Grouping Limitations with heterogeneous indices
editGrouping Limitations with heterogeneous indices
editThere is a known limitation to Rollup groups, due to some internal implementation details at this time. The Rollup feature leverages
the composite
aggregation from Elasticsearch. At the moment, the composite agg only returns buckets when all keys in the tuple are non-null.
Put another way, if the you request keys [A,B,C]
in the composite aggregation, the only documents that are aggregated are those that have
all of the keys A, B
and C
.
Because Rollup uses the composite agg during the indexing process, it inherits this behavior. Practically speaking, if all of the documents in your index are homogeneous (they have the same mapping), you can ignore this limitation and stop reading now.
However, if you have a heterogeneous collection of documents that you wish to roll up, you may need to configure two or more jobs to accurately cover the original data.

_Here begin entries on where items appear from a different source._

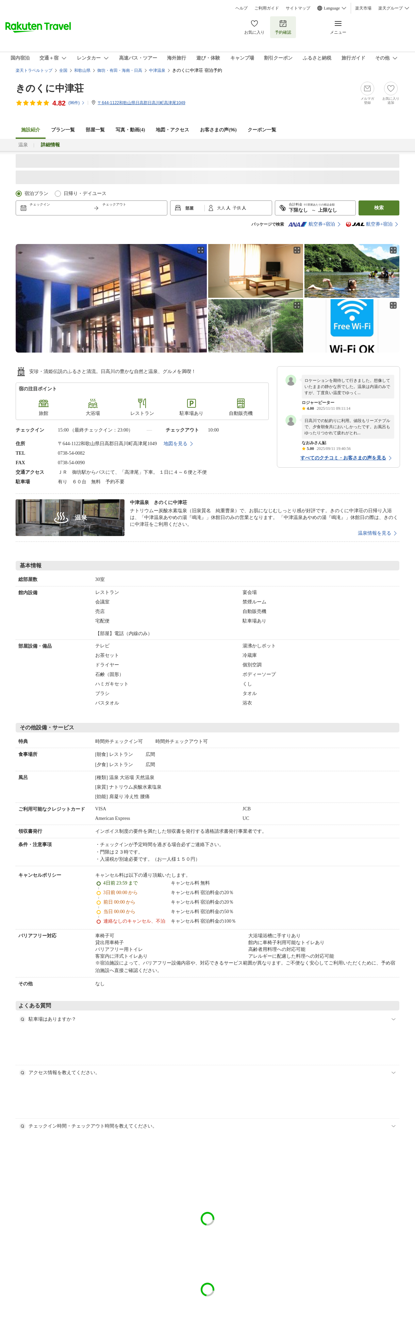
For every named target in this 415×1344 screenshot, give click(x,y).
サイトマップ (298, 8)
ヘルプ (241, 8)
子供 (237, 208)
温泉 (23, 144)
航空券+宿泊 (311, 224)
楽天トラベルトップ (34, 70)
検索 (379, 207)
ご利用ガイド (266, 8)
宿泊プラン (36, 193)
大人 (221, 208)
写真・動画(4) (130, 129)
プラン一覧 (63, 129)
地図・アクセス (172, 129)
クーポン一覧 (262, 129)
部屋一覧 (95, 129)
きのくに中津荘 (50, 88)
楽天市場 (363, 8)
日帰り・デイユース (85, 193)
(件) (76, 103)
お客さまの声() (218, 129)
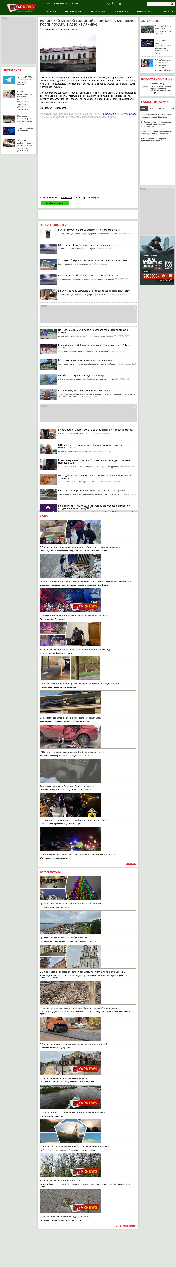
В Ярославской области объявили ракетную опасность (88, 275)
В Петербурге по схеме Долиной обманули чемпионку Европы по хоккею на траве (94, 446)
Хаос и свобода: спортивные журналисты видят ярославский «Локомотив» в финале (163, 46)
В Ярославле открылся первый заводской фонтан (24, 118)
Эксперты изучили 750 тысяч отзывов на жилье (84, 390)
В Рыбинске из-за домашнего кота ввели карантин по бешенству (94, 290)
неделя (152, 108)
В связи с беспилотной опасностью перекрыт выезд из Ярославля (156, 116)
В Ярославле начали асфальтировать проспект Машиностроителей (73, 1044)
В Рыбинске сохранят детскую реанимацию (82, 375)
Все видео (131, 864)
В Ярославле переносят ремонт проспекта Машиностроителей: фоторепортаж (79, 1008)
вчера (161, 108)
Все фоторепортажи (126, 1226)
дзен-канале (129, 114)
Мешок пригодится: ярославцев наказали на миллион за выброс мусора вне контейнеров (85, 581)
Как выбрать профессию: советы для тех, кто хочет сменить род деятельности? (25, 145)
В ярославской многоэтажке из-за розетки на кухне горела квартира (96, 430)
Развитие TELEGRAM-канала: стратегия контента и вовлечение (26, 81)
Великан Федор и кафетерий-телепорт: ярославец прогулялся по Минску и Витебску (82, 972)
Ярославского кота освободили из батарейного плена (67, 786)
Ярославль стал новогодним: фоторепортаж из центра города (71, 903)
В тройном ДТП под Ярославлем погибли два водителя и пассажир (73, 820)
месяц (143, 108)
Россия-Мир (51, 12)
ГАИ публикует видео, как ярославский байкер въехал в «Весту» (72, 752)
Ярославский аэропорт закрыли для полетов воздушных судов (92, 260)
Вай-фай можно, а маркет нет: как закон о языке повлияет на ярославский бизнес (163, 65)
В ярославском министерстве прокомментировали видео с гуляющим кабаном (80, 683)
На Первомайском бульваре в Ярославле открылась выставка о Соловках (93, 331)
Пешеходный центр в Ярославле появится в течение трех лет (163, 30)
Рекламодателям (61, 4)
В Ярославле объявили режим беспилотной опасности (154, 140)
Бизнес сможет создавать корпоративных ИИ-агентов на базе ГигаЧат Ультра (161, 90)
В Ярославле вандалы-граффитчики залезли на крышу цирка (70, 717)
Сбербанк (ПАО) (157, 84)
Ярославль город (98, 12)
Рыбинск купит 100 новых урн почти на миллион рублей (89, 230)
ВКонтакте (109, 114)
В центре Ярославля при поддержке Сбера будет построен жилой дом (156, 132)
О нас (48, 4)
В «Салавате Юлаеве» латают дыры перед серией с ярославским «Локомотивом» (156, 124)
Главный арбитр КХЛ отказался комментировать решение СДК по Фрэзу (94, 346)
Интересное (12, 70)
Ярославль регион (73, 12)
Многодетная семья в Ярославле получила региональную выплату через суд (94, 476)
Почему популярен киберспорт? (25, 129)
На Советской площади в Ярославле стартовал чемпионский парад (74, 615)
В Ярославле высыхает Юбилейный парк (60, 1180)
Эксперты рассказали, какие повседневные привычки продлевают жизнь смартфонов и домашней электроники (25, 100)
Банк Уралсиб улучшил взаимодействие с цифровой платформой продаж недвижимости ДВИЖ (94, 507)
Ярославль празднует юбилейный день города (63, 937)
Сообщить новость (54, 203)
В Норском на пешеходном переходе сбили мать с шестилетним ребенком (78, 854)
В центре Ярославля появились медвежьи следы (64, 1216)
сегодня (171, 108)
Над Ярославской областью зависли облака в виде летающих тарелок (75, 1146)
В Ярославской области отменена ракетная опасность (88, 245)
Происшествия (168, 12)
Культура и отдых (144, 12)
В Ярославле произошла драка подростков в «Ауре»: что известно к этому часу (80, 547)
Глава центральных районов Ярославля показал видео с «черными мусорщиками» (95, 461)
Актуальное (151, 21)
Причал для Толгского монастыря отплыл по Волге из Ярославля (72, 1112)
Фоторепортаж (121, 12)
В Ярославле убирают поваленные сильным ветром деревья (91, 490)
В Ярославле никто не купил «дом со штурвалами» (85, 360)
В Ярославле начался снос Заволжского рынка (63, 1078)
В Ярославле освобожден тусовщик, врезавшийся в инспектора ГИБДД (75, 649)
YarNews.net (66, 197)
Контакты (75, 4)
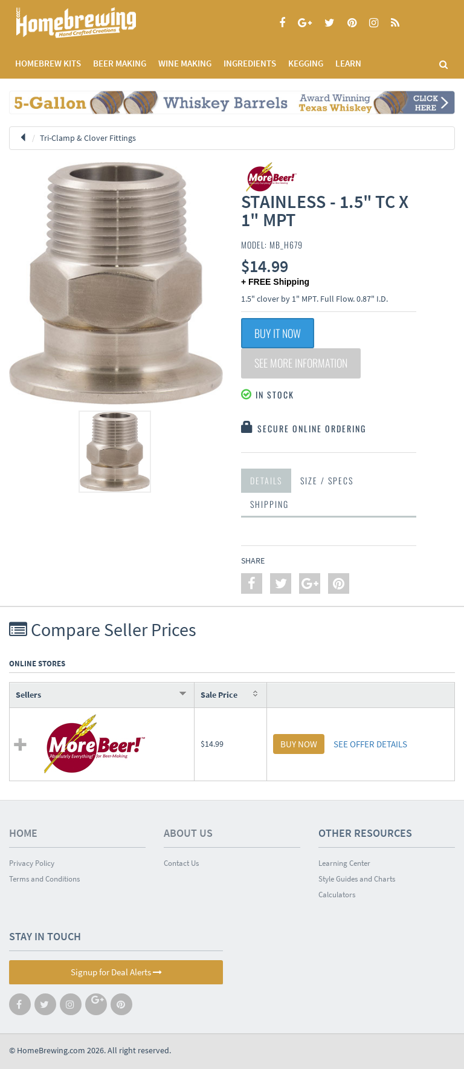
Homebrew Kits (48, 63)
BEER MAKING (119, 63)
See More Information (300, 363)
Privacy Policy (31, 863)
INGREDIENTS (250, 63)
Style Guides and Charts (356, 879)
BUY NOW (298, 744)
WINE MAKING (184, 63)
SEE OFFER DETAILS (370, 744)
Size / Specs (326, 480)
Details (266, 480)
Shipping (269, 504)
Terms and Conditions (44, 879)
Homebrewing (93, 22)
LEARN (348, 63)
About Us (188, 833)
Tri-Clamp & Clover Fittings (88, 137)
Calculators (336, 894)
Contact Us (181, 863)
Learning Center (344, 863)
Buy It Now (277, 333)
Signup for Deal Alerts (116, 972)
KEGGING (305, 63)
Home (23, 833)
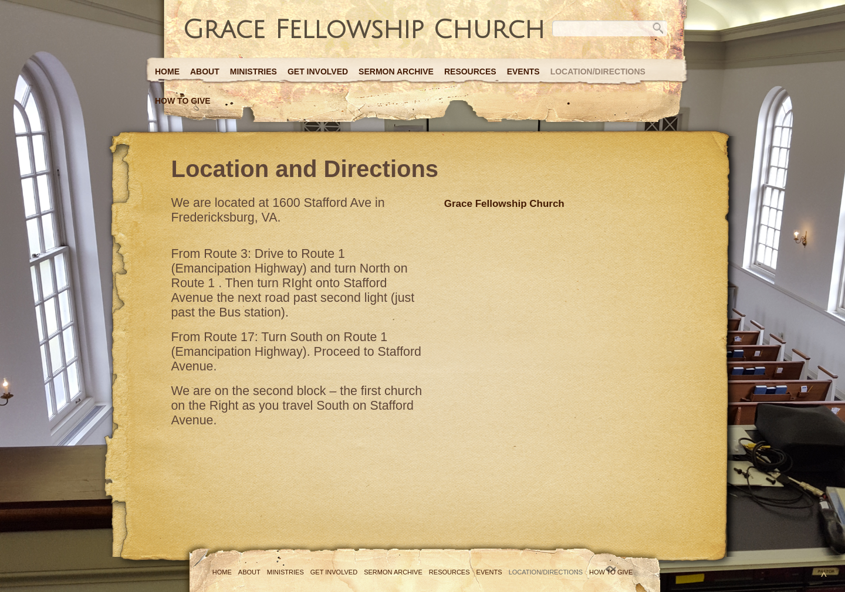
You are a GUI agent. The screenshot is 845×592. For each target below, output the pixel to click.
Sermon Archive (396, 71)
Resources (470, 71)
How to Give (183, 101)
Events (523, 71)
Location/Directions (597, 71)
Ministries (253, 71)
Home (167, 71)
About (204, 71)
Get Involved (318, 71)
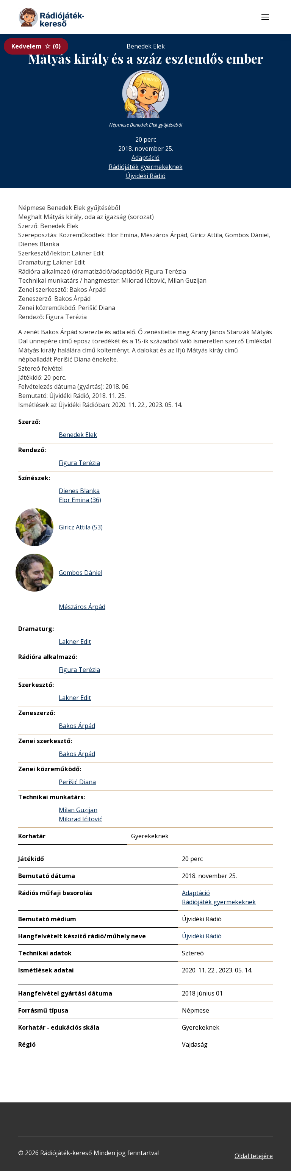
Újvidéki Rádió (146, 176)
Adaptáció (145, 157)
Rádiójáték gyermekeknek (146, 167)
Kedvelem (36, 46)
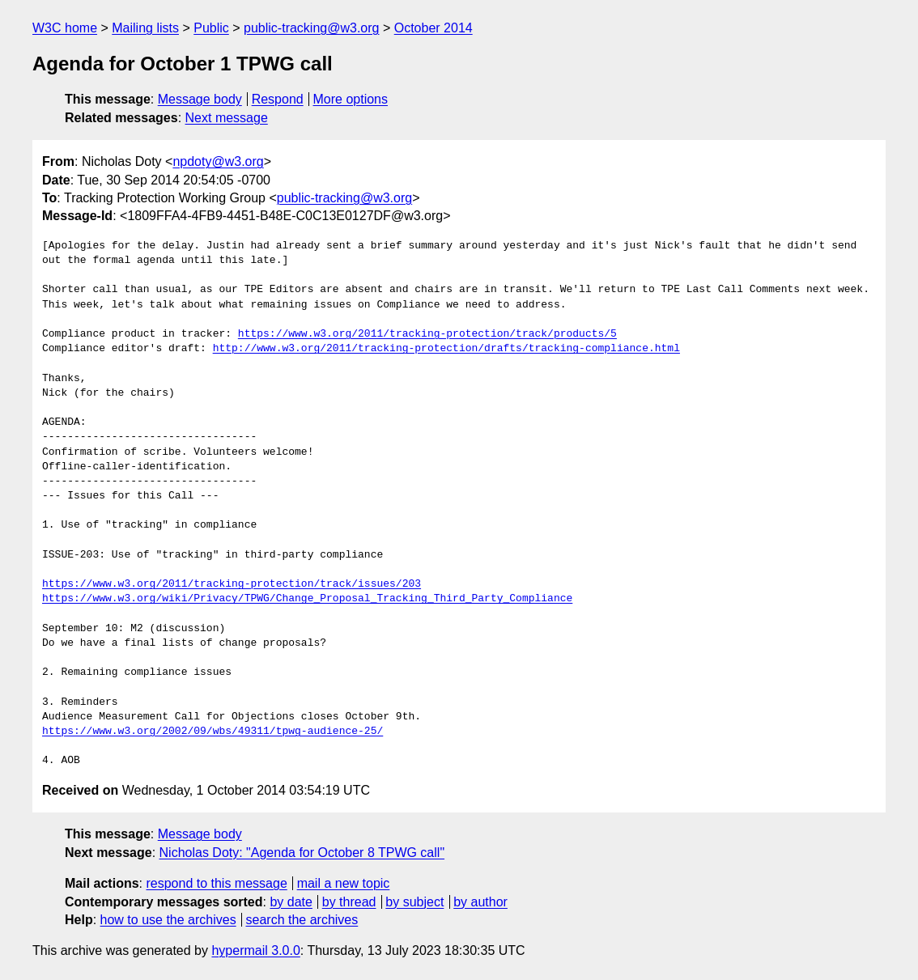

As an example, if your index has two types of documents:
{ "timestamp": 1516729294000, "temperature": 200, "voltage": 5.2, "node": "a" }
and
{ "timestamp": 1516729294000, "price": 123, "title": "Foo" }
it may be tempting to create a single, combined rollup job which covers both of these document types, something like this:
PUT _xpack/rollup/job/combined { "index_pattern": "data-*", "rollup_index": "data_rollup", "cron": "*/30 * * * * ?", "page_size" :1000, "groups" : { "date_histogram": { "field": "timestamp", "interval": "1h", "delay": "7d" }, "terms": { "fields": ["node", "title"] } }, "metrics": [ { "field": "temperature", "metrics": ["min", "max", "sum"] }, { "field": "price", "metrics": ["avg"] } ] }
You can see that it includes a terms
grouping on both "node" and "title", fields that are mutually exclusive in the document types.
This will not work. Because the composite
aggregation (and by extension, Rollup) only returns buckets when all keys are non-null,
and there are no documents that have both a "node" field and a "title" field, this rollup job will not produce any rollups.
Instead, you should configure two independent jobs (sharing the same index, or going to separate indices):
PUT _xpack/rollup/job/sensor { "index_pattern": "data-*", "rollup_index": "data_rollup", "cron": "*/30 * * * * ?", "page_size" :1000, "groups" : { "date_histogram": { "field": "timestamp", "interval": "1h", "delay": "7d" }, "terms": { "fields": ["node"] } }, "metrics": [ { "field": "temperature", "metrics": ["min", "max", "sum"] } ] }
PUT _xpack/rollup/job/purchases { "index_pattern": "data-*", "rollup_index": "data_rollup", "cron": "*/30 * * * * ?", "page_size" :1000, "groups" : { "date_histogram": { "field": "timestamp", "interval": "1h", "delay": "7d" }, "terms": { "fields": ["title"] } }, "metrics": [ { "field": "price", "metrics": ["avg"] } ] }
Notice that each job now deals with a single "document type", and will not run into the limitations described above. We are working on changes
in core Elasticsearch to remove this limitation from the composite
aggregation, and the documentation will be updated accordingly
when this particular scenario is fixed.